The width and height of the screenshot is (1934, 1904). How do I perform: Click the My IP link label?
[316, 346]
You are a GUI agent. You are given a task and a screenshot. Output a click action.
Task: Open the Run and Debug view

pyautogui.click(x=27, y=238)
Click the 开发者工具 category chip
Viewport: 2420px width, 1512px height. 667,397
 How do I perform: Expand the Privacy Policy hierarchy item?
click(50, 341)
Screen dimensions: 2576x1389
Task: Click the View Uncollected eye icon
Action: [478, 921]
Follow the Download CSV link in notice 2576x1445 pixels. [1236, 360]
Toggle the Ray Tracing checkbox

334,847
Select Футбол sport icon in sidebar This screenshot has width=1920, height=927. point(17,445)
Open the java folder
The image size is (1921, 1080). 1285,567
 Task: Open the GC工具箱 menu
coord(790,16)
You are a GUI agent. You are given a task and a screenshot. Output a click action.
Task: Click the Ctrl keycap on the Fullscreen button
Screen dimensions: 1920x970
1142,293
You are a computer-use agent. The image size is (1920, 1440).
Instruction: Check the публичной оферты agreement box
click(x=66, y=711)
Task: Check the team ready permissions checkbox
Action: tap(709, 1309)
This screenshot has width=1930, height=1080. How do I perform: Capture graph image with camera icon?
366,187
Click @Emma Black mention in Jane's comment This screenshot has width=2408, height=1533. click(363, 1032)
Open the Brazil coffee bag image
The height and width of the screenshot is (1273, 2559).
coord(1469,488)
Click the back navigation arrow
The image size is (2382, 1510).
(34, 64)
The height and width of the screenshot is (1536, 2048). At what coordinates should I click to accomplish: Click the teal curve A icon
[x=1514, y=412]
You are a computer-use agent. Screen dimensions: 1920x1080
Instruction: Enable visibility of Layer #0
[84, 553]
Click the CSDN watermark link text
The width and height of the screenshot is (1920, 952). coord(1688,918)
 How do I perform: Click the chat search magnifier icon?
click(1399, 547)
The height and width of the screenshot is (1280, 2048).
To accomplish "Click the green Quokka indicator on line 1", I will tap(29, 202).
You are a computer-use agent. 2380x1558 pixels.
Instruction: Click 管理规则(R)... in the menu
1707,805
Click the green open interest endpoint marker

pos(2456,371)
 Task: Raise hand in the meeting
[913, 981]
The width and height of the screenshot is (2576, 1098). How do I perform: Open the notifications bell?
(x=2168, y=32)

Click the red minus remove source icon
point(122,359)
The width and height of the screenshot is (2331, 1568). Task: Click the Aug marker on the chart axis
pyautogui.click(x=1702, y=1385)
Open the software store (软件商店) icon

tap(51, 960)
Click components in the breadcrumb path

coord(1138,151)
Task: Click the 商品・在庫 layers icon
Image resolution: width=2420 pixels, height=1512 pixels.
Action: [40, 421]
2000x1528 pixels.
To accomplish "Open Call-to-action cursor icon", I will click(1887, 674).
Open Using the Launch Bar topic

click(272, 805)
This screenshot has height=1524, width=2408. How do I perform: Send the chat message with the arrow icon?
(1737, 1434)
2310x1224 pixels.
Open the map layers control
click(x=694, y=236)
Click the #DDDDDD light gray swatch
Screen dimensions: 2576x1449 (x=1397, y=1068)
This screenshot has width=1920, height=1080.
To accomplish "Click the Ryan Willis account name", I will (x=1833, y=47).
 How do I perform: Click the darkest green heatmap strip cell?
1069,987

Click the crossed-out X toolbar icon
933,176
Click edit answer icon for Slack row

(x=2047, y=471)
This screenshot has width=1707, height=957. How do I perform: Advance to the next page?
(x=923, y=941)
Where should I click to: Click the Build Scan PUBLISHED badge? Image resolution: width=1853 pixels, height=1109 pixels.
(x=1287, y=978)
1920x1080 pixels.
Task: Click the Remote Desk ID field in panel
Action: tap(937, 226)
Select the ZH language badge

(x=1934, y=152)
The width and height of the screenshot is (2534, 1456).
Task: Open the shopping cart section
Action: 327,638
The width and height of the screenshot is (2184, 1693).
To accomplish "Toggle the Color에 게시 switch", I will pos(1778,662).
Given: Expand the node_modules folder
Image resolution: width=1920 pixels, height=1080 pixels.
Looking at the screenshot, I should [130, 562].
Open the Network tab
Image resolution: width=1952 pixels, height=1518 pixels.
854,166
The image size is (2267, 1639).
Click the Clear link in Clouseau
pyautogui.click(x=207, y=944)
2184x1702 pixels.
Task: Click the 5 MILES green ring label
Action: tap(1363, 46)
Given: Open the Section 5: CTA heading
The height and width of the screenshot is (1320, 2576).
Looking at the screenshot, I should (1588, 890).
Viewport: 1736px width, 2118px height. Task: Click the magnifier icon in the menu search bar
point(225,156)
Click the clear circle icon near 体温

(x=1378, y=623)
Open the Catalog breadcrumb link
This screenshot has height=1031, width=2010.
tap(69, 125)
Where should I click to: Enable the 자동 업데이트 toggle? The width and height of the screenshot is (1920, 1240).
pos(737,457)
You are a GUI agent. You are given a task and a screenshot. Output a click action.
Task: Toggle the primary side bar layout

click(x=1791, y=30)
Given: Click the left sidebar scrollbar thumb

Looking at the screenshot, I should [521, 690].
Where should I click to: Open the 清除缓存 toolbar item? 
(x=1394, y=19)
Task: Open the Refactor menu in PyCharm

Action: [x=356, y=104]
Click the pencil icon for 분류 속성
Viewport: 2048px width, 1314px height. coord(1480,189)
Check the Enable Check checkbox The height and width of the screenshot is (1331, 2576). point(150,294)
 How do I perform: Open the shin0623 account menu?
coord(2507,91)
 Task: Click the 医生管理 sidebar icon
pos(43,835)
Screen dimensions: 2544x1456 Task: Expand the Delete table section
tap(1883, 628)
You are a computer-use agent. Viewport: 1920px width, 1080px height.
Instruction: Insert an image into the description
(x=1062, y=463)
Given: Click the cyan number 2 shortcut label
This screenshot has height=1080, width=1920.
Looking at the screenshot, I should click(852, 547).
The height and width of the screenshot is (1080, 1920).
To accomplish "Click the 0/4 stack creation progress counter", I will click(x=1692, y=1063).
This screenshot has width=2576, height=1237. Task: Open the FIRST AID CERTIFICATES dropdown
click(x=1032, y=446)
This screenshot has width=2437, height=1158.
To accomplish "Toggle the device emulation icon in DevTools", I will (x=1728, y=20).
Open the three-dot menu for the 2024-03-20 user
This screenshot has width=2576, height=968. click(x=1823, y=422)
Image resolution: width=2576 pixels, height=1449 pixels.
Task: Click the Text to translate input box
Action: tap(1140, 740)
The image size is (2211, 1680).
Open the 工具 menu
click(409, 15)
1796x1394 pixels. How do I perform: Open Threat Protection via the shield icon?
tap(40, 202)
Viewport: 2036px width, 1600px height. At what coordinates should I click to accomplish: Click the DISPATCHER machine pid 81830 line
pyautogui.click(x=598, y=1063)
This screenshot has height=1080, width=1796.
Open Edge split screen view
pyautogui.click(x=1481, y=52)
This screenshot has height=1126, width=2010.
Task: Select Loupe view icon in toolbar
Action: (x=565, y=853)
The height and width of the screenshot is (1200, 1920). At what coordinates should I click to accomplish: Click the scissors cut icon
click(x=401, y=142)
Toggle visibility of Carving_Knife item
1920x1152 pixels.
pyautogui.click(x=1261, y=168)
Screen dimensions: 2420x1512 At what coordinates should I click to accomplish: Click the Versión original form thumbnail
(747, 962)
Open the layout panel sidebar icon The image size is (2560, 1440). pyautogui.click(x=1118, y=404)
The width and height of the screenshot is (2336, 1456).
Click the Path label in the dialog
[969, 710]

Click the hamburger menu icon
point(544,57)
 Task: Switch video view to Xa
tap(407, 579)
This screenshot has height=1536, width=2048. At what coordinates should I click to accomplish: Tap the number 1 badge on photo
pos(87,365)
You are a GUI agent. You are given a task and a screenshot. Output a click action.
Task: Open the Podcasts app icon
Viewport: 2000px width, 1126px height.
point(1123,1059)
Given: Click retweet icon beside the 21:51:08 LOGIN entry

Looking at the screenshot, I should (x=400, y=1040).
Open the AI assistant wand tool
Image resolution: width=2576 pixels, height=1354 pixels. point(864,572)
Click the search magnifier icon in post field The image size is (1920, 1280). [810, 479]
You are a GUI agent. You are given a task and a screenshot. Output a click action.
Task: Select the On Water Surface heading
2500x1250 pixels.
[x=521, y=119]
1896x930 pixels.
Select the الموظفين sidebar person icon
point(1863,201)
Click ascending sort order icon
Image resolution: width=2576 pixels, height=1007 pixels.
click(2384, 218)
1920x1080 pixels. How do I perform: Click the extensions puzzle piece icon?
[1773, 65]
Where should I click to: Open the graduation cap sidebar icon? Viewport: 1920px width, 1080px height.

● ● ● ● ●

What the task requires >> Retype only the lines above between the line with "2000x1528 pixels." and the line with "Given: Expand the node_modules folder", counting those two lines as well, and keep every character as it is.

Solution for this task >>
2000x1528 pixels.
To accomplish "Open Call-to-action cursor icon", I will click(1887, 674).
Open Using the Launch Bar topic

click(272, 805)
This screenshot has height=1524, width=2408. How do I perform: Send the chat message with the arrow icon?
(1737, 1434)
2310x1224 pixels.
Open the map layers control
click(x=694, y=236)
Click the #DDDDDD light gray swatch
Screen dimensions: 2576x1449 (x=1397, y=1068)
This screenshot has width=1920, height=1080.
To accomplish "Click the Ryan Willis account name", I will (x=1833, y=47).
 How do I perform: Click the darkest green heatmap strip cell?
1069,987

Click the crossed-out X toolbar icon
933,176
Click edit answer icon for Slack row

(x=2047, y=471)
This screenshot has width=1707, height=957. How do I perform: Advance to the next page?
(x=923, y=941)
Where should I click to: Click the Build Scan PUBLISHED badge? Image resolution: width=1853 pixels, height=1109 pixels.
(x=1287, y=978)
1920x1080 pixels.
Task: Click the Remote Desk ID field in panel
Action: tap(937, 226)
Select the ZH language badge

(x=1934, y=152)
The width and height of the screenshot is (2534, 1456).
Task: Open the shopping cart section
Action: 327,638
The width and height of the screenshot is (2184, 1693).
To accomplish "Toggle the Color에 게시 switch", I will pos(1778,662).
Given: Expand the node_modules folder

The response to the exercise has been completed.